JKGR-(IDB) : China seakan ingin membangkitkan kembali kegemilangan kekaisaran Tiongkok dengan terus memperbesar diri dalam segala aspek. Menampilkan RRC sebagai kekuatan besar baru dalam peta dunia dan turut andil dalam percaturan politik global. Sebagai bagian dari “blok timur” RRC secara langsung menjadi penyeimbang kekuatan bagi Amerika di pasifik. Kekuatan ekonomi serta status RRC sebagai anggota tetap dewan keamanan PBB serta kapabilitas nuklirnya telah memberikannya daya tawar yang kuat baik itu dalam ekonomi, politik maupun militer.

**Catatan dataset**
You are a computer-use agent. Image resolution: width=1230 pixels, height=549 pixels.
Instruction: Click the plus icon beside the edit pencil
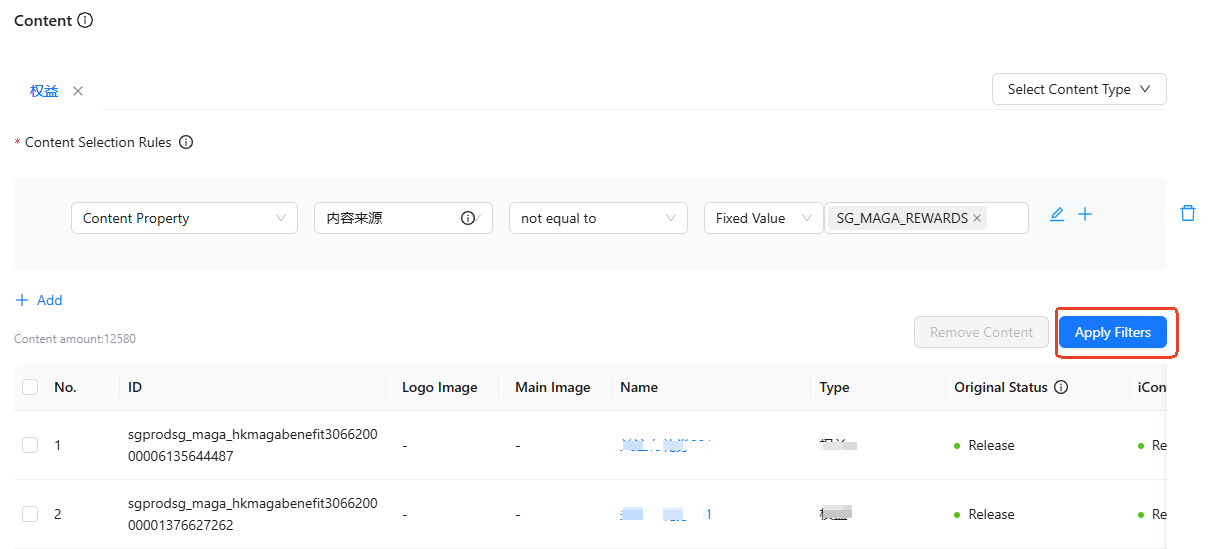tap(1085, 214)
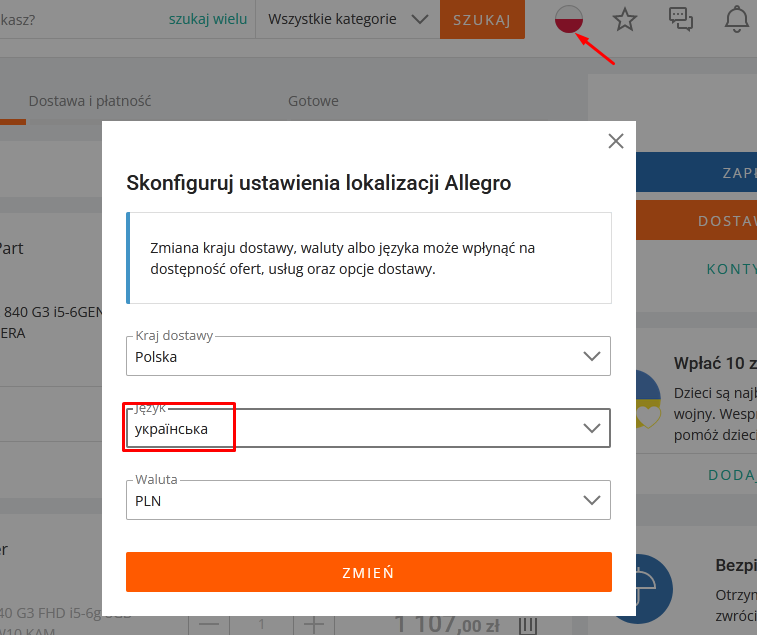
Task: Increase quantity with the plus button
Action: tap(314, 625)
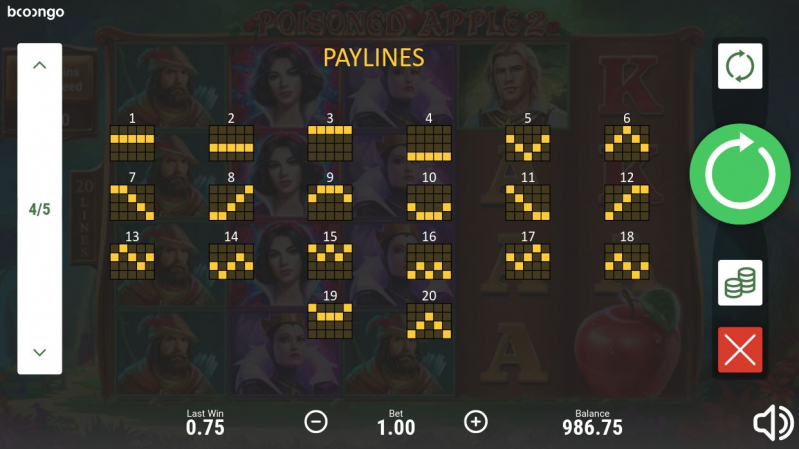
Task: Select payline 19 diagram
Action: click(x=330, y=321)
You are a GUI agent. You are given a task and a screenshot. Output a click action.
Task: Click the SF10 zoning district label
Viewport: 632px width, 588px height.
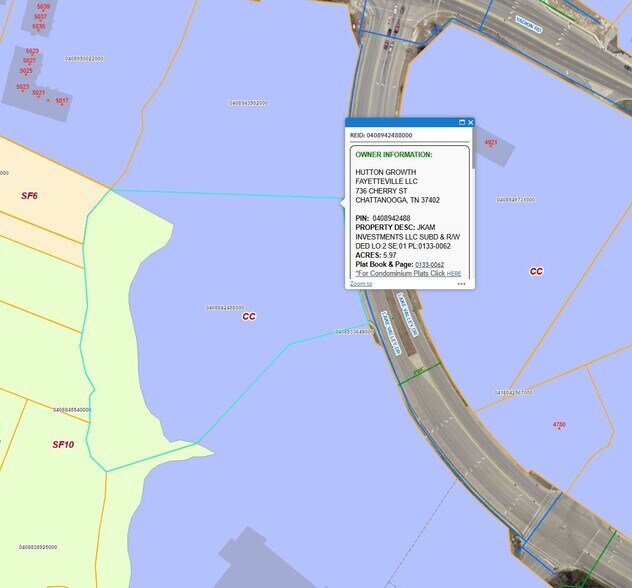[63, 444]
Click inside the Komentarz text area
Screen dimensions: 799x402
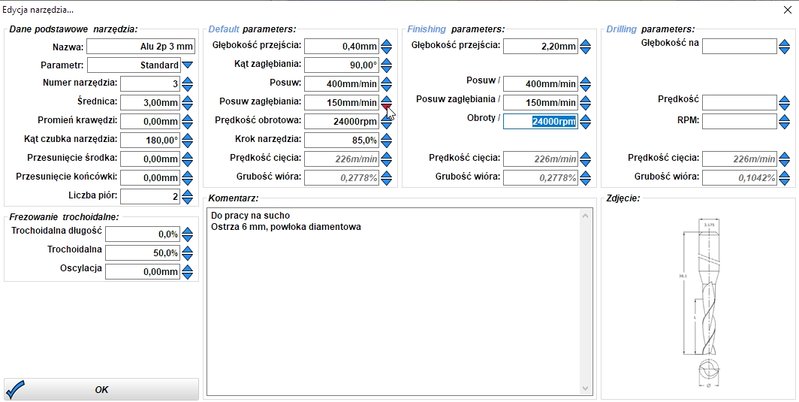point(394,301)
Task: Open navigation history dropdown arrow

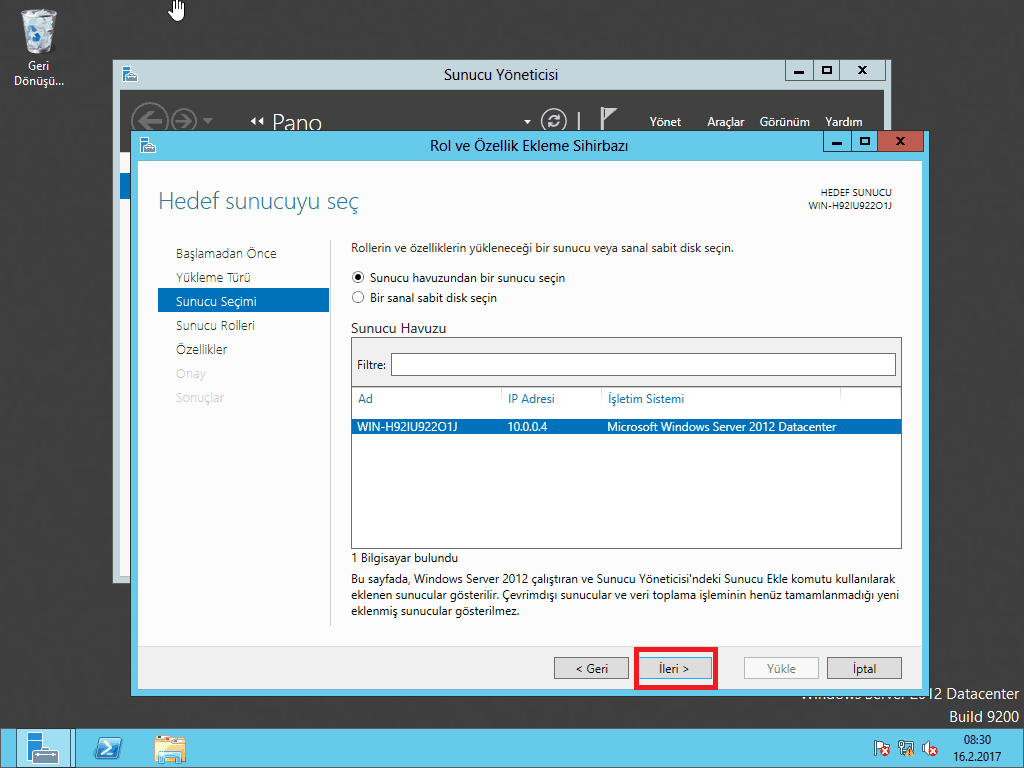Action: point(208,121)
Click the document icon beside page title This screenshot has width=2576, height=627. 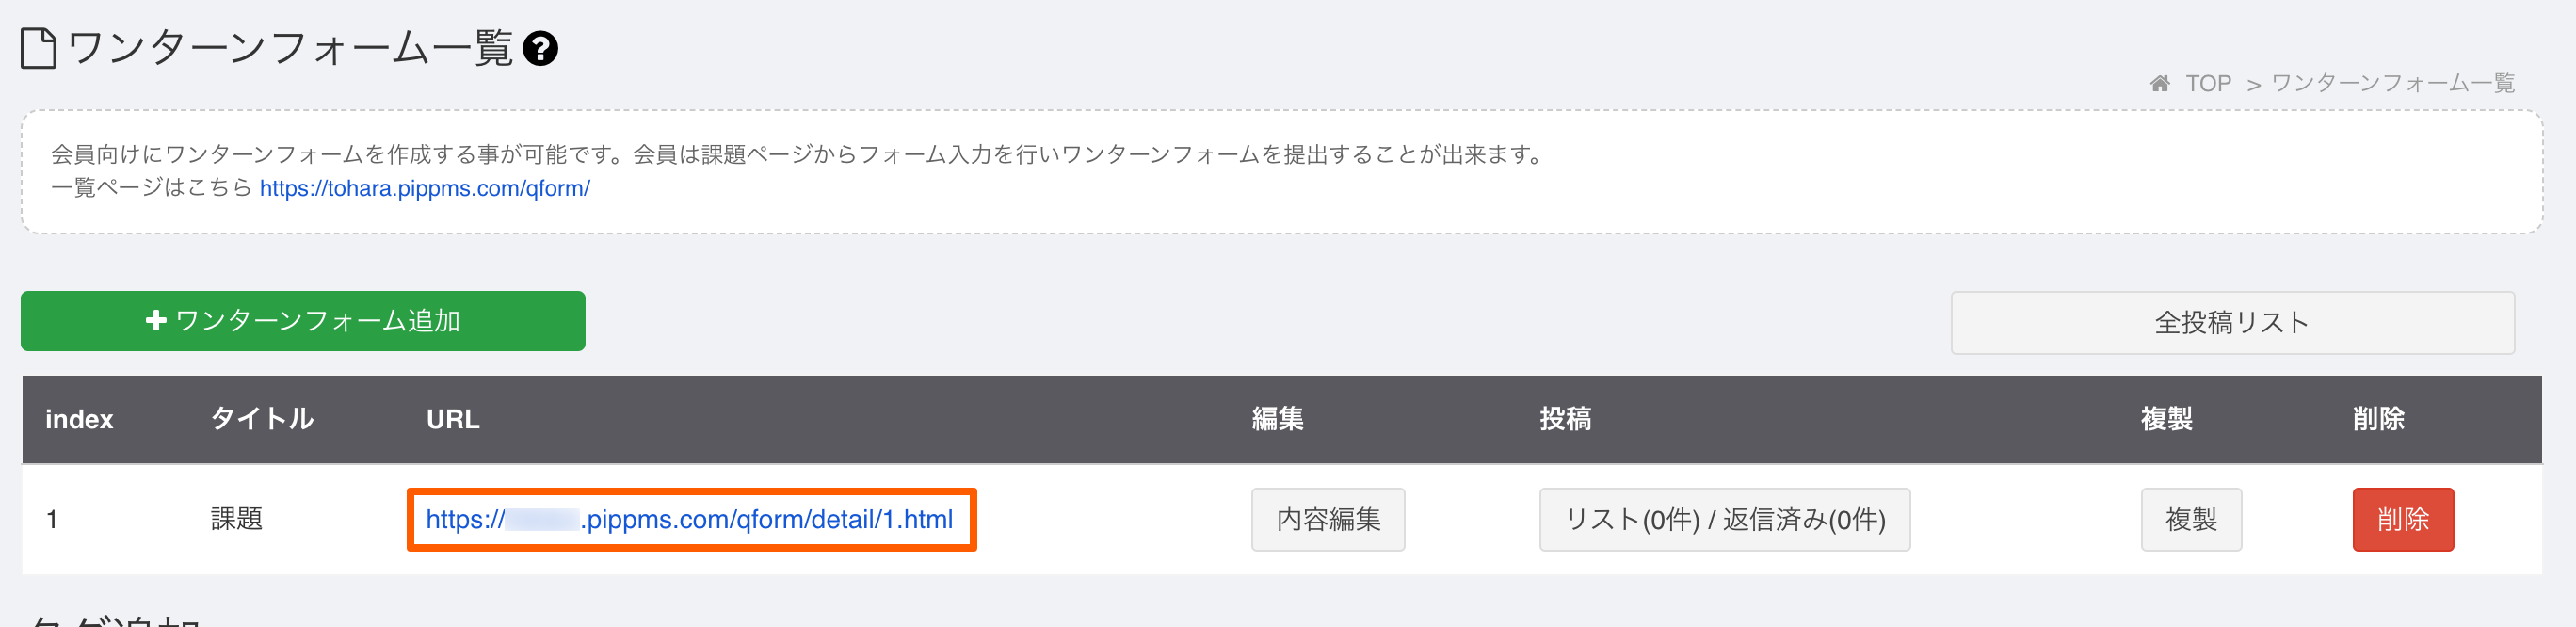point(39,48)
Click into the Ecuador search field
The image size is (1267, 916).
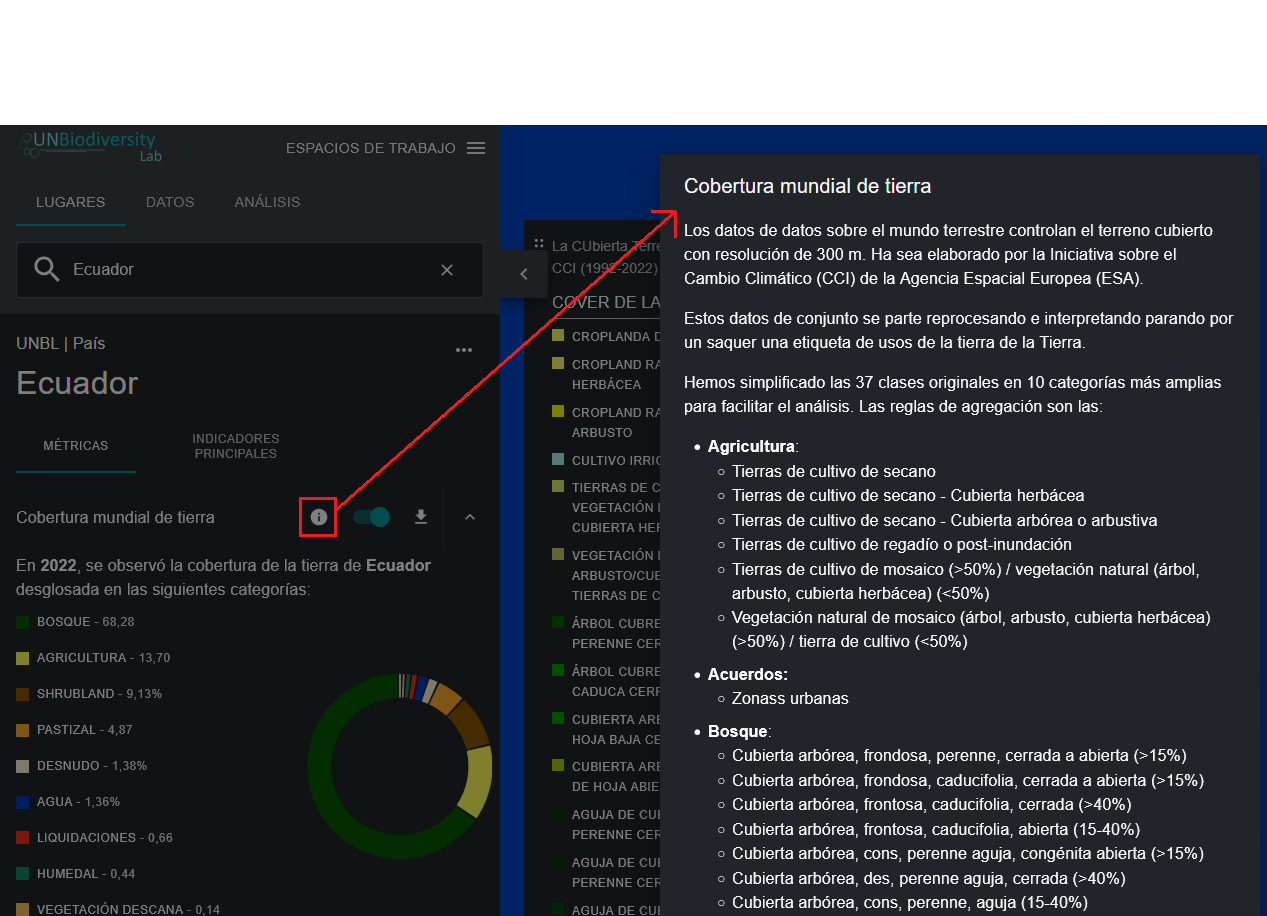(250, 270)
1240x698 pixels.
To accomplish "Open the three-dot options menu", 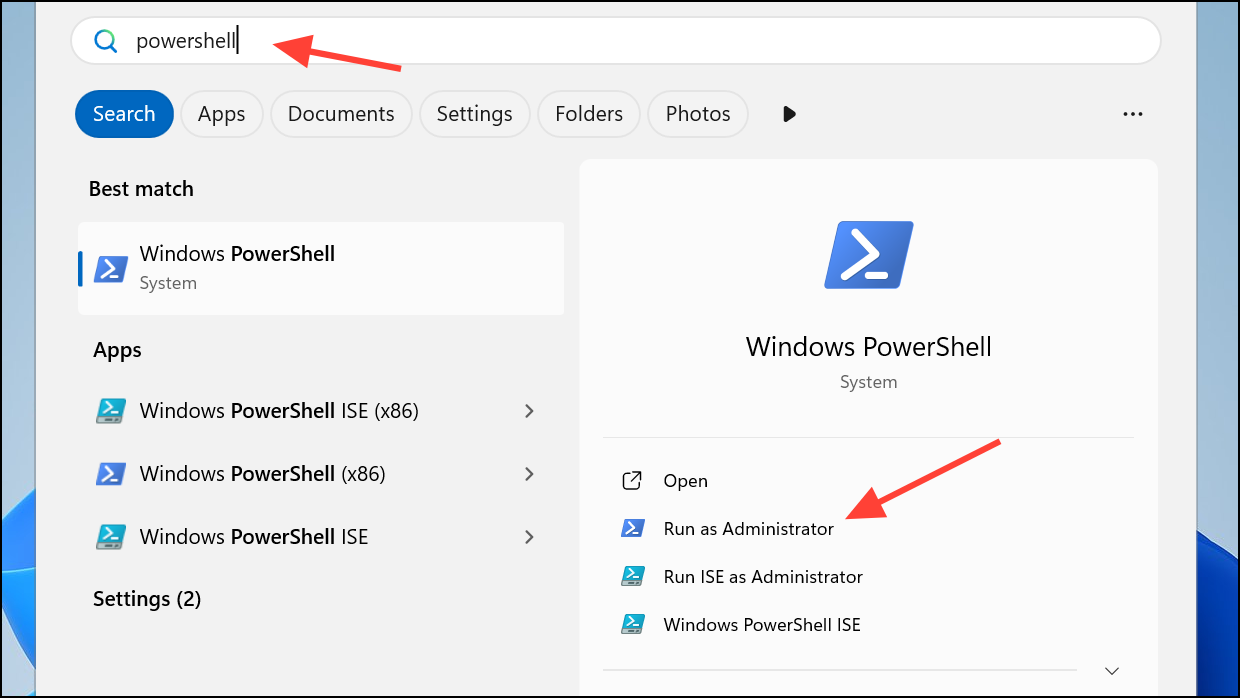I will pos(1132,114).
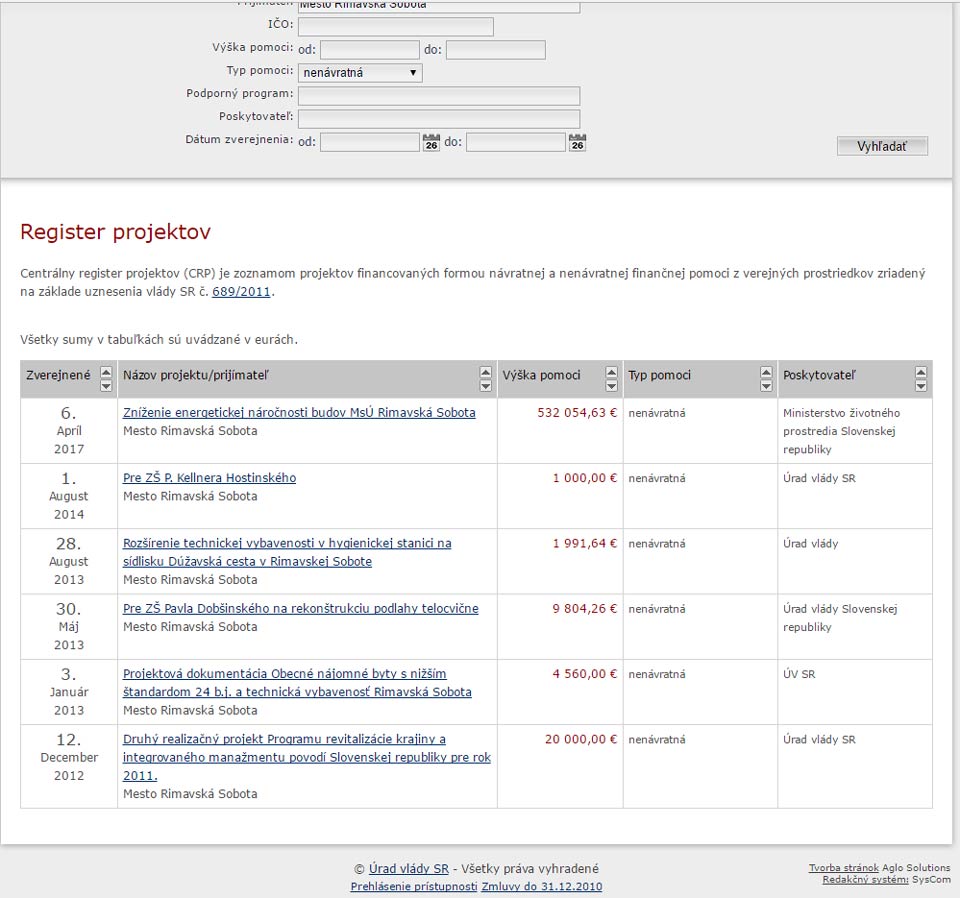Click the Poskytovateľ filter input field

[439, 119]
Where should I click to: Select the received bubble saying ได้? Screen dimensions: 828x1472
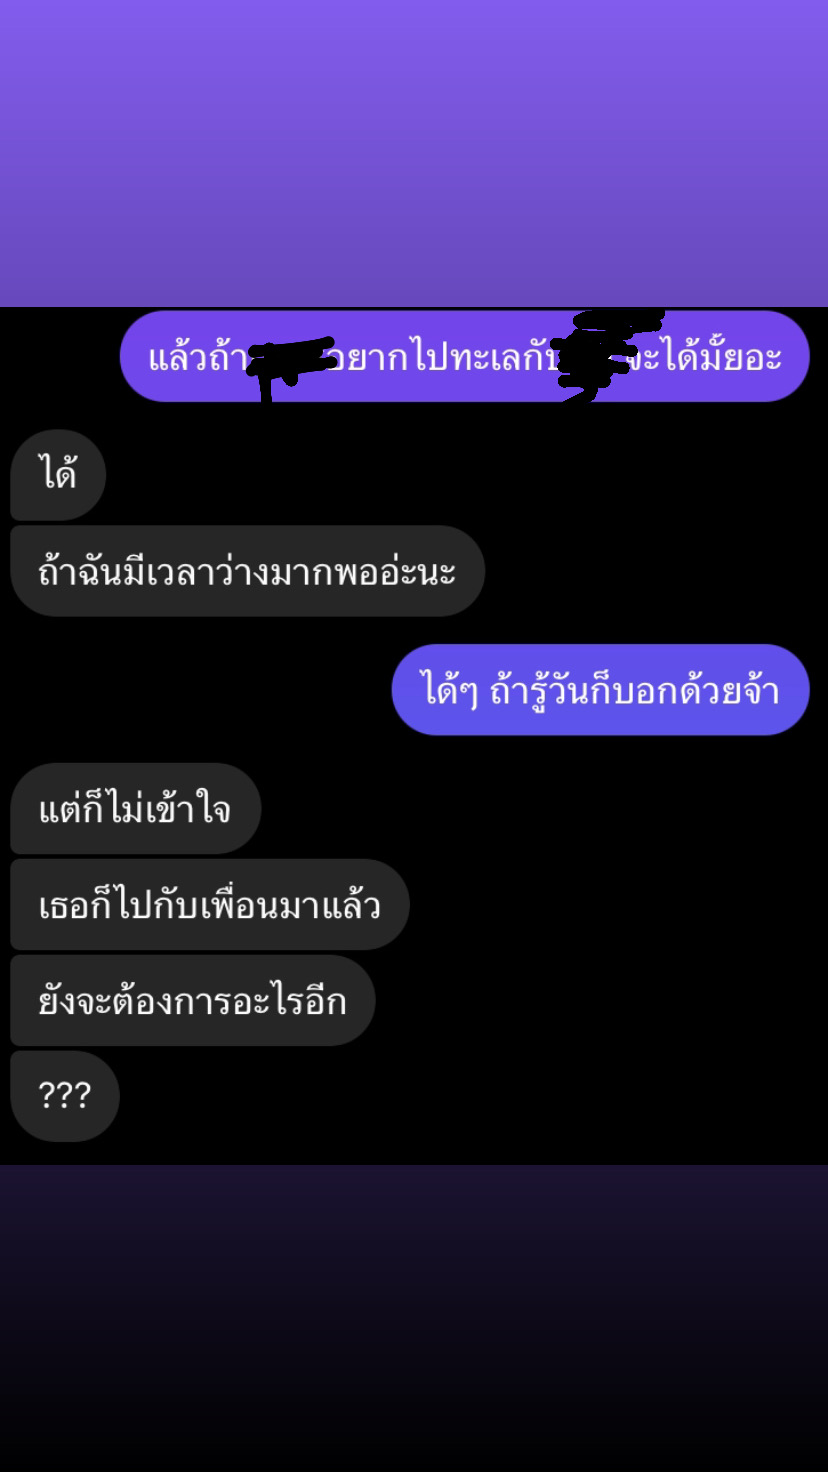coord(58,475)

**Tugas**
(a) Menurut teks bacaan, apa saja yang memberi RRC daya tawar yang kuat? Jelaskan dalam satu sampai tiga kalimat.
(b) Tentukan apakah setiap pernyataan berikut sesuai dengan teks bacaan. Jawab ya atau tidak, lalu kutip kata-kata penentunya dari teks tersebut.
(i) RRC merupakan anggota tetap dewan keamanan PBB.
(ii) RRC menjadi penyeimbang kekuatan bagi Amerika di Atlantik.
(iii) Daya tawar RRC hanya kuat di bidang ekonomi.
(c) Salin dengan tepat bagian teks bacaan yang dibuka dengan kata-kata yang memuat "JKGR-(IDB) : China" dan ditutup dengan "politik maupun militer.".

**Jawaban Tugas**
(a) Ada tiga hal yang memberi RRC daya tawar yang kuat di bidang ekonomi, politik, dan militer. Ketiganya adalah kekuatan ekonominya, statusnya sebagai anggota tetap dewan keamanan PBB, dan kapabilitas nuklirnya.

(b)
(i) Ya: "status RRC sebagai anggota tetap dewan keamanan PBB"
(ii) Tidak: "penyeimbang kekuatan bagi Amerika di pasifik"
(iii) Tidak: "daya tawar yang kuat baik itu dalam ekonomi, politik maupun militer"

(c)
JKGR-(IDB) : China seakan ingin membangkitkan kembali kegemilangan kekaisaran Tiongkok dengan terus memperbesar diri dalam segala aspek. Menampilkan RRC sebagai kekuatan besar baru dalam peta dunia dan turut andil dalam percaturan politik global. Sebagai bagian dari “blok timur” RRC secara langsung menjadi penyeimbang kekuatan bagi Amerika di pasifik. Kekuatan ekonomi serta status RRC sebagai anggota tetap dewan keamanan PBB serta kapabilitas nuklirnya telah memberikannya daya tawar yang kuat baik itu dalam ekonomi, politik maupun militer.